Dockerize Airflow Data Pipelines with Azure Containers

( This article assumes readers have working knowledge of Apache Airflow and Dockers)

When it comes to building data pipelines Apache Airflow works like a charm. With its robust set of operators Data Engineers can now integrate a wide variety of external data sources to their Internal data systems. Its UI is a great plus in monitoring the DAGs at an enterprise level and organizations especially startups with good Engineering talent are embracing it in a big way.

As with any ETL or Data Pipelines, organizations however struggle when it comes to provisioning a scalable underlying infrastructure for them. Handling peak loads which leads to long queues and failed jobs is a problem that doesn't change even with Apache Airflow.
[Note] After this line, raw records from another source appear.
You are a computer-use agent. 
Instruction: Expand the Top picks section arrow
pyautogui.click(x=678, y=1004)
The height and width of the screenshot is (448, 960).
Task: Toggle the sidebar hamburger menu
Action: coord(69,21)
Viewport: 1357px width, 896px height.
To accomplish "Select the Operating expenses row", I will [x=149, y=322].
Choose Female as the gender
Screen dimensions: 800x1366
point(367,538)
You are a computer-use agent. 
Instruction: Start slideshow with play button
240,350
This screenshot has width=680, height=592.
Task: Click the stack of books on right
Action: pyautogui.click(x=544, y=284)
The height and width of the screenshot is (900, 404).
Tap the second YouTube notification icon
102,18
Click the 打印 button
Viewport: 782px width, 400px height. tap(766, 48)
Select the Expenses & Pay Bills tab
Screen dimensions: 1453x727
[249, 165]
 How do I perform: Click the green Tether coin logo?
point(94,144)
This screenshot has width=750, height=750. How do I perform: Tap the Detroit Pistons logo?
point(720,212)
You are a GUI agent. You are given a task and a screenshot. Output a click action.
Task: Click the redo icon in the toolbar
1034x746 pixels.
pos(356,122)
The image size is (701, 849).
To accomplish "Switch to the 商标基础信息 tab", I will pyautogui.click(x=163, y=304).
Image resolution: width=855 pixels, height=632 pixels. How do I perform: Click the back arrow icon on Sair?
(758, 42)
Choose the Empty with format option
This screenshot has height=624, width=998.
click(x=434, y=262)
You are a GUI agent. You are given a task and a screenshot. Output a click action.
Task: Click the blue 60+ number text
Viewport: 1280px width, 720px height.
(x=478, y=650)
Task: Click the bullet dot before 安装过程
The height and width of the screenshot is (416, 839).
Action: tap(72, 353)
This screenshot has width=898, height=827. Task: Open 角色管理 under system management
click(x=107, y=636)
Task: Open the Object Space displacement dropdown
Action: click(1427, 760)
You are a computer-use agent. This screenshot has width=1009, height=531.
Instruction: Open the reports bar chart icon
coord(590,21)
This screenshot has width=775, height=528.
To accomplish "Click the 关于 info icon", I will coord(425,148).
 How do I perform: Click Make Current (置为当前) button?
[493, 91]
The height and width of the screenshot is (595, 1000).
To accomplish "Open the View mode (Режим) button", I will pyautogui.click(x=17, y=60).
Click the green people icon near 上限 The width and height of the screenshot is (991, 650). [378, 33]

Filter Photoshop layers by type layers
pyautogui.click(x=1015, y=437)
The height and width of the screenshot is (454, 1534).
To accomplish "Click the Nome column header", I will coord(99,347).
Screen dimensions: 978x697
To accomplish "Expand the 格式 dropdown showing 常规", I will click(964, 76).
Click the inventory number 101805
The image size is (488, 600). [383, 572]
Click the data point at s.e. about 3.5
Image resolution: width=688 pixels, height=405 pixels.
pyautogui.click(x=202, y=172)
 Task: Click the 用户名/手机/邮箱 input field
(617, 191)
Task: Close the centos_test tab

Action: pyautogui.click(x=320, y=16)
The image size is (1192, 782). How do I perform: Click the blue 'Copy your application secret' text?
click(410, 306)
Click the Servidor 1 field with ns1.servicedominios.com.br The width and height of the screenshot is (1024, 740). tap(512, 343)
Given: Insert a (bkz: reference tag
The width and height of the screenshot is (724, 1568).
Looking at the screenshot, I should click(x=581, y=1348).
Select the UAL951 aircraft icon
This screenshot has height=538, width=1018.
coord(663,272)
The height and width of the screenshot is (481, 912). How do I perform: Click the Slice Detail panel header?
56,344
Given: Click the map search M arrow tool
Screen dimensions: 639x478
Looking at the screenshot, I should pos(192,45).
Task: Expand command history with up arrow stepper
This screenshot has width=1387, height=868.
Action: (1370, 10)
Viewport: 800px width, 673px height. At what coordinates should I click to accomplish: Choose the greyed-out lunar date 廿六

Airflow community have provisioned the option of running airflow data pipelines in Azure containers to address this very issue. This option is a great remedy especially for those pipelines which involve ML algos and require exhaustive use of memory.

Dockerize Airflow

Just like other operators that Airflow provides, AzureContainerInstancesOperator is used to launch Azure container Instances from Airflow. The complete documentation regarding this Operator can be found http://airflow.apache.org/docs/apache-airflow-providers-microsoft-azure/stable/_api/airflow/providers/microsoft/azure/operators/azure_container_instances/index.html. The parameters for this operator are self explanatory and if any of you require help with this, please comment.

Sample Solution involving Airflow and Azure Container Instances

There is a flip side to this solution though, unlike the usual DAGs where we can use all the operators like sftptos3operator , S3ToSnowflake operator we will not able to use the airflow operators with this DAG except azurecontainerinstancesoperator. Unlike the typical airflow VM where the DAGs are run , Azure Containers will not have Airflow Installed. So, we will end by using usual Python functions to perform all copy and load operations.

I would recommend the below steps in sequence for dockerizing airflow data pipelines,

This way we can handle peak loads of Airflow jobs without them getting queued and failing. A scalable data pipeline like the one illustrated above is extremely challenging to implement but brings in great benefits to the Data and Infra team. Works like these require the best of both ‘Data’ and ‘Engineering’ !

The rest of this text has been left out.